**TESTO SELEZIONATO:**
============================================================
Cronaca
Rifiuti pericolosi dalla Campania bruciati e tombati nel Salento
Operazione “All Black”: 13 arresti e sequestri per 200mila euro. Documentato come lo smaltimento illecito di rifiuti abbia generato un danno ambientale di rilevanti proporzioni, essendo state lecitamente smaltite più di 600 tonnellate di rifiuti speciali, anche di tipo pericoloso, generando, altresì, una concorrenza sleale tra le aziende del settore

I carabinieri del NOE e i finanzieri del Comando provinciale della Guardia di Finanza di Taranto hanno dato esecuzione ad un ordinanza di custodia cautelare per 13 persone (10 in carcere e tre domiciliari), al sequestro di due automezzi nonché al sequestro per equivalente di più di 200 mila euro, disposti dal GIP del tribunale di Lecce, su richiesta della locale procura della Repubblica – Direzione Distrettuale Antimafia a carico di diverse persone ritenute responsabili di associazione delinquere finalizzata allo smaltimento di rifiuti e riciclaggio.
Gli arrestati sono: Claudio Lo Deserto, 65 anni di Lecce; Palmiro Mazzotta, 74 anni di Surbo ma originario di Carmiano; Luca Grassi, 48 anni, di Lecce; Oronzo Marseglia, di 57 anni di San Vito dei Normanni (Brindisi); Roberto Scarcia, 66 anni, di Taranto; Luca Di Corrado, 32 anni, di Taranto; Davide D’Andria, 40 anni, di Taranto; Francesco Sperti, 56enne di Manduria; Salvatore Coscarella, 76 anni di Cosenza; Nestore Coseglia, 55 anni di Marano di Napoli.
Agli arresti domiciliari sono, invece, finiti: per Franco Giovinazzo, 31 anni, di Siderno, (Reggio Calabria); Antonio Li Muli, 51 anni, di Palermo; Biagio Campiglia, 42 anni, di San Pietro al Tanagro (Salerno).
TORINO – CASERTA – LECCE
L’indagine, convenzionalmente denominata “All black”, e che vede indagate a vario titolo 44 persone di una società campana di trattamento dei rifiuti, coordinata dalla procura della Repubblica-DDA di Lecce, deriva dalla riunione di due distinte attività investigative eseguite dai carabinieri del NOE di Torino e Lecce e dai finanzieri del Nucleo di Polizia Economico Finanziaria della Guardia di Finanza di Taranto, che pur partendo da presupposti diversi convergevano su alcuni indagati.
============================================================
**PROBLEMI DA RISOLVERE:**
**A.** Ricopia dall'articolo sull'operazione “All Black” il brano che comincia con "Agli arresti domiciliari" e prosegue fino a "al Tanagro (Salerno).".
**B.** Nell'articolo sull'operazione “All Black”, quante persone risultano indagate a vario titolo?
**C.** Prosegui l'articolo sull'operazione “All Black” dal punto in cui si interrompe.
L'elenco seguente non ha alcun ruolo in questo lavoro.

**DATI REGISTRATI:**
============================================================
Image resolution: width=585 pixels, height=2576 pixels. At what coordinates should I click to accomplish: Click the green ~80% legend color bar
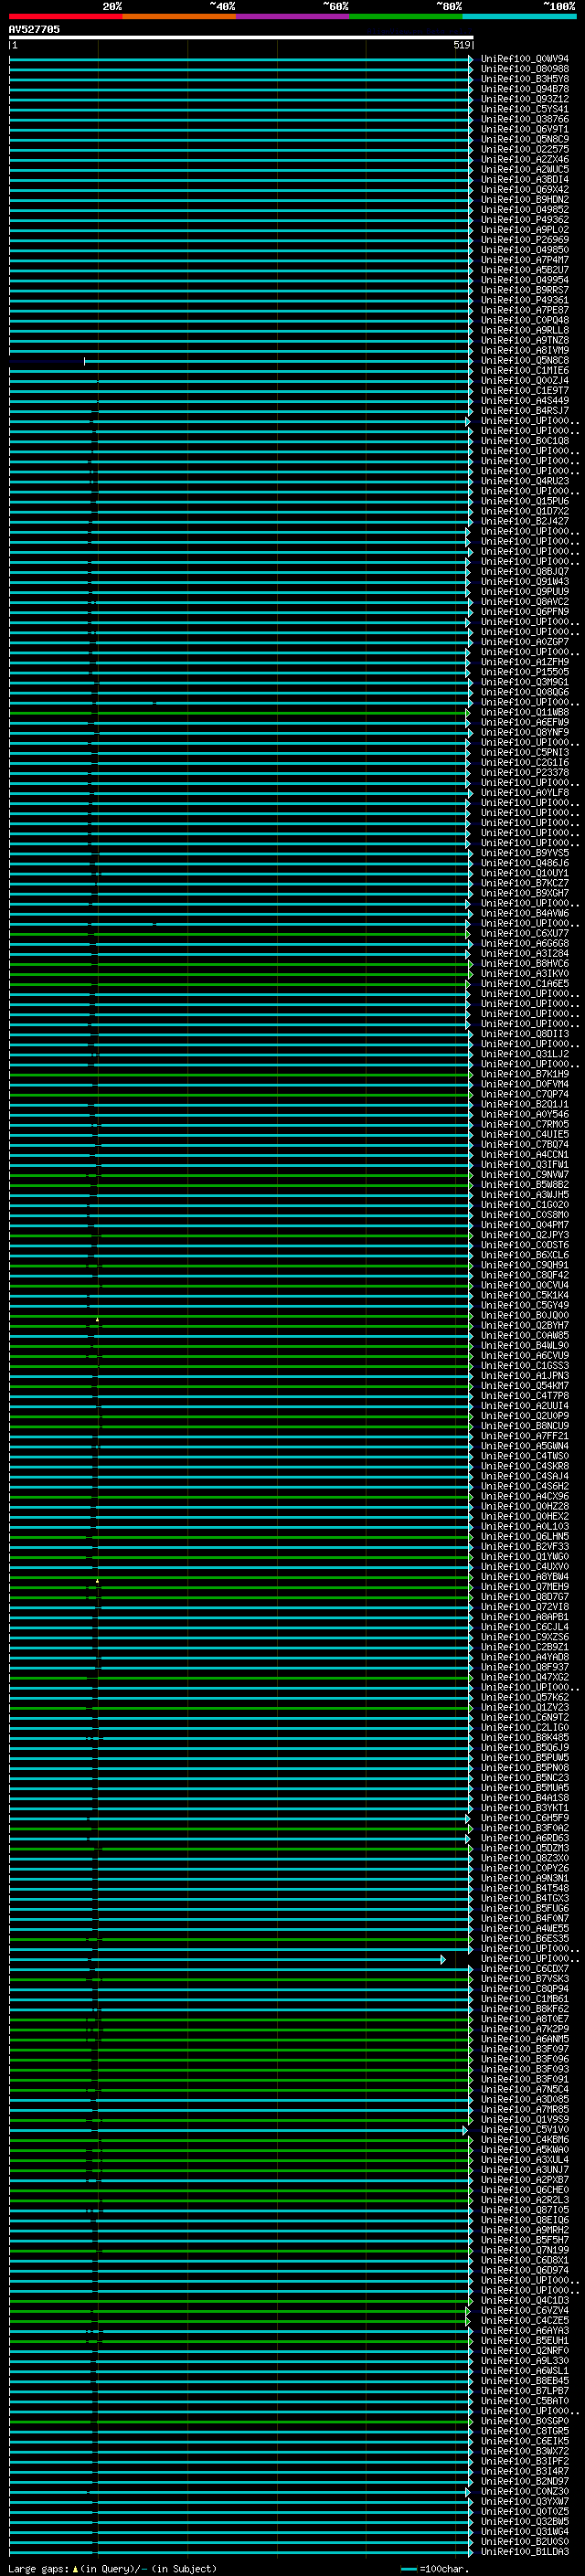[405, 16]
============================================================
**RISULTATI:**
**A.**
Agli arresti domiciliari sono, invece, finiti: per Franco Giovinazzo, 31 anni, di Siderno, (Reggio Calabria); Antonio Li Muli, 51 anni, di Palermo; Biagio Campiglia, 42 anni, di San Pietro al Tanagro (Salerno).

**B.** 44 persone.

**C.**
Per quanto riguarda i carabinieri del NOE, l’attività è stata avviata nel maggio 2018 a seguito del sequestro di un autotreno, che aveva effettuato uno scarico illecito di rifiuti nella campagna di Lombardore (provincia di Torino), operato dei carabinieri della Stazione di Leinì e del gruppo carabinieri forestali di Torino a cui si è affiancata ad ottobre 2018 i militari del NOE di Torino per lo svolgimento dei conseguenti approfondimenti investigativi.
È stato così individuato un gruppo di faccendieri di Lecce e Taranto i quali, ognuno con un proprio ruolo, creando società fittizie dotate di false autorizzazioni, offrivano siti inesistenti per lo smaltimento di rifiuti per il tramite di una società di intermediazione di rifiuti piemontese, non iscritta all’albo gestori rifiuti.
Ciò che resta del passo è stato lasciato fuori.